Tamest chipmunks ever

In the morning the weather forecast is promising rain along the whole route, and indeed the rain has started to fall ever so gently already. My heavy and I, old fashioned gentlemen that we are, offer to ride the bikes and the offer is accepted. After packing the car we don the rain gear, KSU and carefully navigate the gravel track up to the main road and head towards the town of Gore Bay on the 540. I can see that we should not go too far before a stop for gas is on the cards. The planned route does not actually take us into Gore Bay, but turns east a few kilometers shy of the metropolis. The scenery is much the same as yesterday, small time farming and loads of lakes, it’s pretty, but a little desolate in the misty rain and low light from the heavy dark grey cloud cover. It’s quite wet, but the rain gear is holding up well so far and I’m actually enjoying the ride despite the weather.

We find a gas station/general store at Kagawong, after a detour into the village that yields nothing, except a view of Lake Huron and a drive past the Manitoulin Chocolate works, http://www.manitoulinchocolate.ca/signaturechocolates.htm , apparently a must visit for anyone with a sweet tooth, unfortunately or perhaps fortunately, the establishment is not yet open. The general store, half a kilometer along, makes up for this slight disappointment, it is a bit of a delight and serves a reasonable cup of coffee. The proprietress is pleasant and we have a nice chat with her about the area. My heavy is a bit of an extrovert with the gift of the gab so we seem to make friends wherever we go, it’s a nice change, I’m a withdrawn, hermit type fellow that doesn’t know how to start a conversation with a stranger.

=== Provided data ===
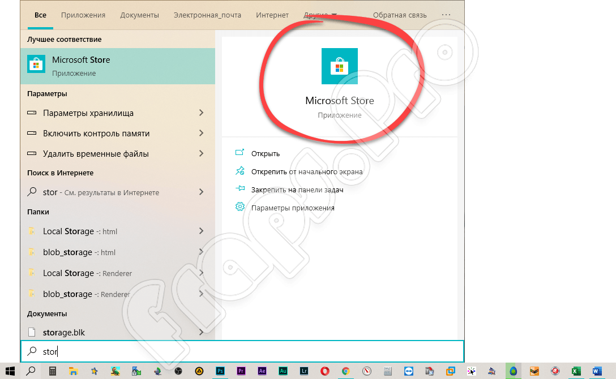Open Photoshop from the taskbar

tap(220, 371)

=== Exercise instructions ===
- A) From the account of the rainy ride, list every town, village, or lake mentioned by name.
- B) Carry the account of the rainy ride forward from its final sentence.

=== Answers to this exercise ===
- A) Gore Bay, Kagawong, Lake Huron

- B)
View from the general store




Gassed up and coffee-ed up we continue with the 540. The rain starts to come down quite heavily and my boots start to get wet, evidently they are not hugely waterproof despite the copious quantities of mink oil I have rubbed into them. I don’t have waterproof booties (memo to me, buy some), but we have got some plastic shopping bags. We stop and fit these on… my heavy goes for the bags inside his boots, he has only got a pair of canvas boots, I try the bags over my boots. I know it looks silly, but actually it works and I have dry boots from that point on. Soon we hit highway 6 and go north, off the island and along one on the loveliest routes in Ontario, through one of the ugliest towns, to meet the Trans Canadian Highway. Here things get faster as we travel east towards Sudbury on the motorway. It’s still wet and fairly cold, but I’m riding well and despite the rain the road doesn’t feel particularly slippery, nonetheless, riding as cautiously as possible.

By the time we reach the turn off to Rheault I’m in need of a rest and the cold has soaked through. Some coffee will be welcome, perhaps a light meal and I suspect bladders are in need of some emptying. I take the turn and a few kilometers later the inevitable Tim Hortons appears. I’m grateful, as usual when on a trip, for this Canadian institution (sadly now recently bought out by Burger King). It was a good choice, everyone is happy for the break and the large dark roast with double cream warms the cockles somewhat. The girls have been discussing things in the car and decided that as the weather forecast is really gloomy for the rest of the weekend, they want to go home. We can do Muskoka at a later date, perhaps next weekend. I don’t argue, I had been thinking the same thing myself, the point of it all is to enjoy ourselves, not to prove a point on how tough we are. I call the cabin owner and cancel, he is not thrilled, but understands and as this isn’t quite in season its marginal income anyway… still I don’t feel good about cancelling.  It’s a good 350 clicks to home from our table at Tim’s and it’s still pissing down. Valiantly the boys choose to ride on. I am enjoying the ride so far, but the road home is going to be a hard ride, motorway for most of it. The Trans Canadian Highway in its highway 69 incantation, then just north of Parry Sound it becomes Highway 400.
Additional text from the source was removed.